§ **What the task asks**: Rewrite everything from the line containing "Where should I" down to the end of the records, requests included, and shift every coordinate in the answers by -134. Leave the pictures out.

§ **Data**:

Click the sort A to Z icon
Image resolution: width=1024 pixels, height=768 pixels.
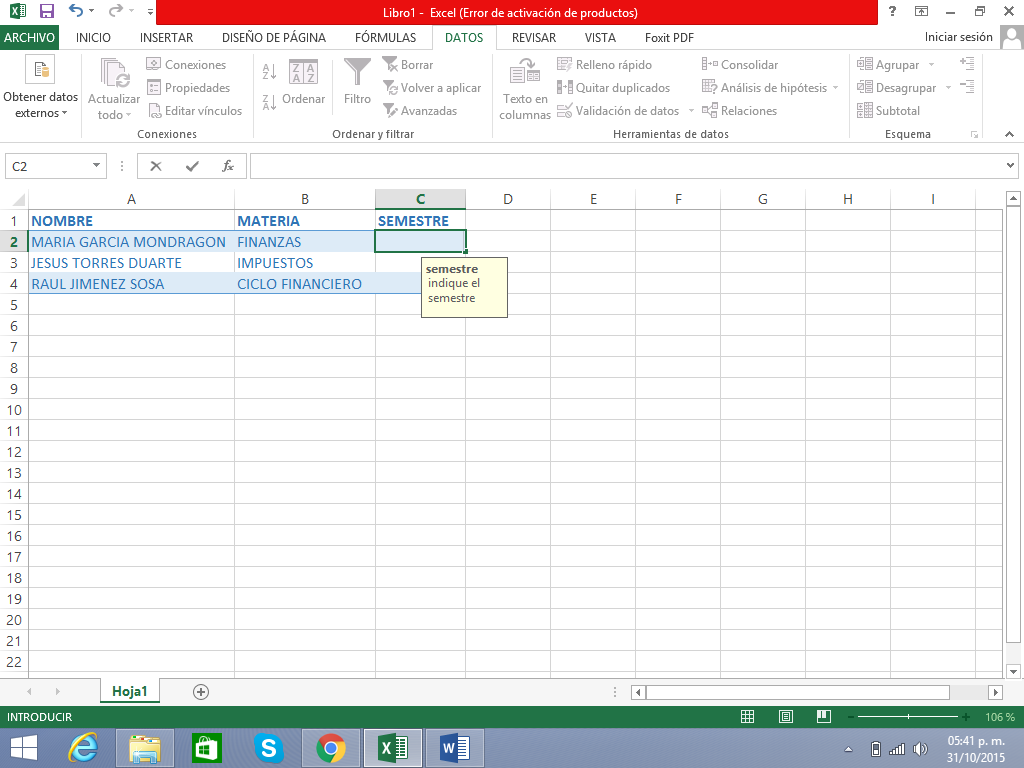269,72
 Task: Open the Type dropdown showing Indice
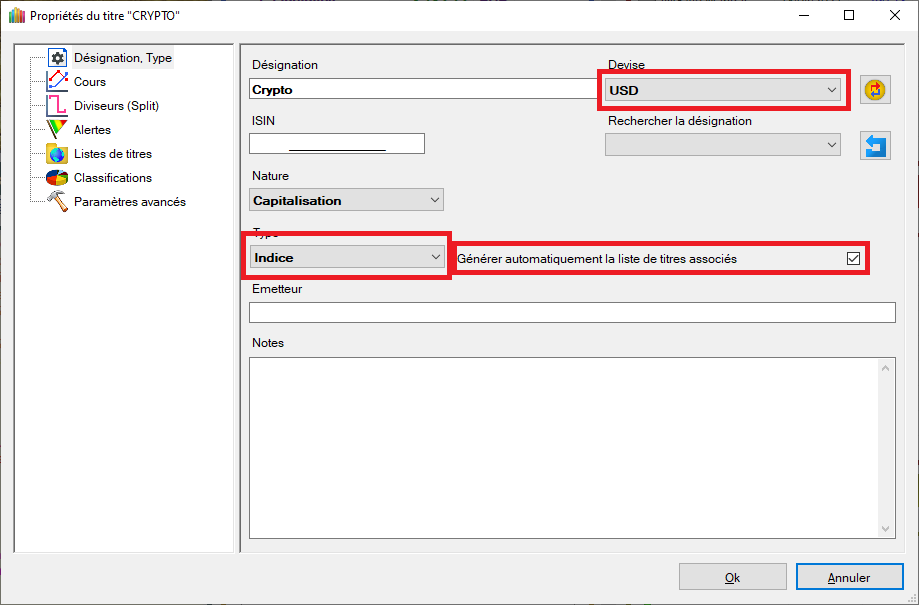click(346, 257)
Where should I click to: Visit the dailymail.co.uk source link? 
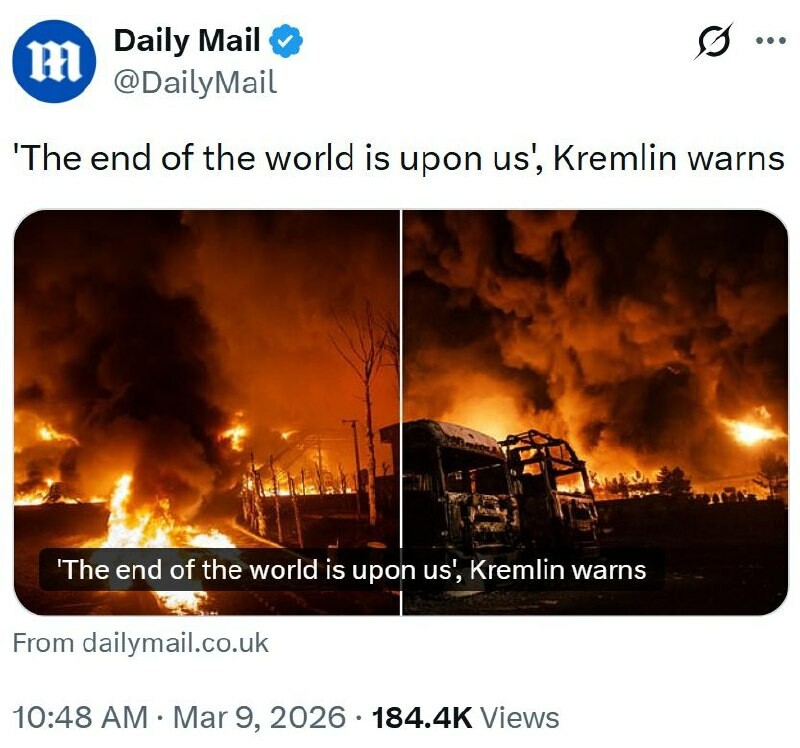point(140,643)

§ **Reply**:
Where should I click to: Visit the dailymail.co.uk source link? 
point(6,509)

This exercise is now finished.